For many years, it is fair to say that Real Estate agents have been operating in a “sellers market”.
Post “Covid-19”, what will the Real Estate market look like?
There have been many thoughts on this. One thing is for sure though- it will be a different world once we have the virus under control.
A seller’s market or a buyer’s market?
In a “seller’s market” our sellers have been rewarded with many buyers. These buyers compete against each other in a tight market with an “undersupply” of property. This has pushed prices up.
Salespeople who have worked in many markets, know by experience that the changing markets create different opportunities- one could say for a salesperson, it could be a “feast or a famine”.
The market that I began my career in was a “buyers market”.
I enjoyed getting a buyer in my car, after qualifying them, and showing them at least 6 properties on one appointment. I would do this several times a day with several buyers.
Working buyers meant that you would have to know the company housing stock very well, and be able to quote and show the features and benefits of each house.
We would have hundreds of listings on our Company’s books and show buyers a good selection in the same price range of the advertisement that they had responded to.
It was hard work, but very rewarding.
The experience meant that your buyers eventually became your sellers, that is, if you had done your job right, and you had used the time to build a relationship with them, while finding them a home.
Some salespeople prefer doing open homes to single appointments, which are time consuming in a busy market.

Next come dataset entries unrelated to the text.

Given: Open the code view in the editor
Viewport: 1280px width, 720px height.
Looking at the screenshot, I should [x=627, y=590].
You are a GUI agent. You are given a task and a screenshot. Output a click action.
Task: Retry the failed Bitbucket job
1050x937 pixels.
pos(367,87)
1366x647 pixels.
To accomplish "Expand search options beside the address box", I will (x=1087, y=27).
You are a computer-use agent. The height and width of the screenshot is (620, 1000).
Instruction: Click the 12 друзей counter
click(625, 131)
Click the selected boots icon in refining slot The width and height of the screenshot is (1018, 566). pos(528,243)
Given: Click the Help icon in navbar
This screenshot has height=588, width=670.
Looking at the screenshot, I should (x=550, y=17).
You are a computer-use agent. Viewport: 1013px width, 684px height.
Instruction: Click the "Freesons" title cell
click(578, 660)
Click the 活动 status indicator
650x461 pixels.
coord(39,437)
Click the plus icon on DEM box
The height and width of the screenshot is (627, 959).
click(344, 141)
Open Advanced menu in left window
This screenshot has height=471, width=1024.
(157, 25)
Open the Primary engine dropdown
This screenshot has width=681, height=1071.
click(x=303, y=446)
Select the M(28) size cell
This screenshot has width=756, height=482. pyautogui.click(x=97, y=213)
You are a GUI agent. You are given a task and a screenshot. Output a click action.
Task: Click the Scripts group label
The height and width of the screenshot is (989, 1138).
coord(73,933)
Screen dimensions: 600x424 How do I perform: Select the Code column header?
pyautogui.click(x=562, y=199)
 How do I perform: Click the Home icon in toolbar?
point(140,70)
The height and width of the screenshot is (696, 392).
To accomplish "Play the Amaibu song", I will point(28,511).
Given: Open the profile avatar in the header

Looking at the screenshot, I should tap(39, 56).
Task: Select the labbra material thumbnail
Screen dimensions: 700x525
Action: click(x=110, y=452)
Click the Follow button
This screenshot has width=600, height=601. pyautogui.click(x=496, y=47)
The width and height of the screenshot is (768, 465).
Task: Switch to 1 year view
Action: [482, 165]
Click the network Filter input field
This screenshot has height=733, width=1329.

Personally, I have always liked the “one on one” appointment approach, as after all, it is a big buying decision for anybody and it should be treated with respect.
Buyer’s markets are more time consuming for a salesperson.
Buyer’s are able to be fussy, so by being able to establish a rapport and understand their buying decision, a salesperson is able to provide better service to both buyer and inevitably to the seller as well, in not wasting anybody’s time.
If you are able to qualify your buyer and understand their likes and dislikes, you will be able to provide a better service to them and give better feedback to the seller.
This is very important so that the seller can “meet the market that they are selling in” which often reduces their time on the market, and the risk of selling for less after many months of disappointment.
Buyers who spend a huge amount of money are being asked to spend very little time inspecting a property at an open home with dozens of others, giving them very little time to make an informed decision.
The seller’s market
Sadly, buyers do miss out in a seller’s market as the supply and demand factor becomes very relevant. Properties will turn over quickly to those who are fortunate enough to be cashed up.
Those who need to sell before buying often miss out unless they take bridging finance which can be expensive.
Now in a buyer’s market, things become very different. Buyers will be the ones who will be nurtured by salespeople.
For now though, it could be a matter of months before the real effect on the market will be felt after Covid-19 in many countries.
We know that prices have increased dramatically in some countries since 2020, which economists could not predict. Could prices fall as fast?
A recent report estimates approximately 60 per cent of home loans will need to be refinanced in the next year and for many borrowers, that will mean their interest rates doubling, according to Core logic
Governments will need to come to terms with the fact that many businesses will fail having been in lock down for extended times.
Or it could cause the FOMO affect again– “Fear of missing out” and buyers could be bidding against each other with limited supply, driving the prices up further.
Many people with home loans will have secured a repayment holiday, and that effect will not show through for a few months. It will be a “wait and see” for most I suspect.
But perhaps moving forward “viewing by appointment” and not mass inspections through open homes might become the new norm. It would not be a bad thing would it?
Buyers would be treated with respect and sellers would benefit from the feedback of the true value of their property in the market that they are buying and selling in.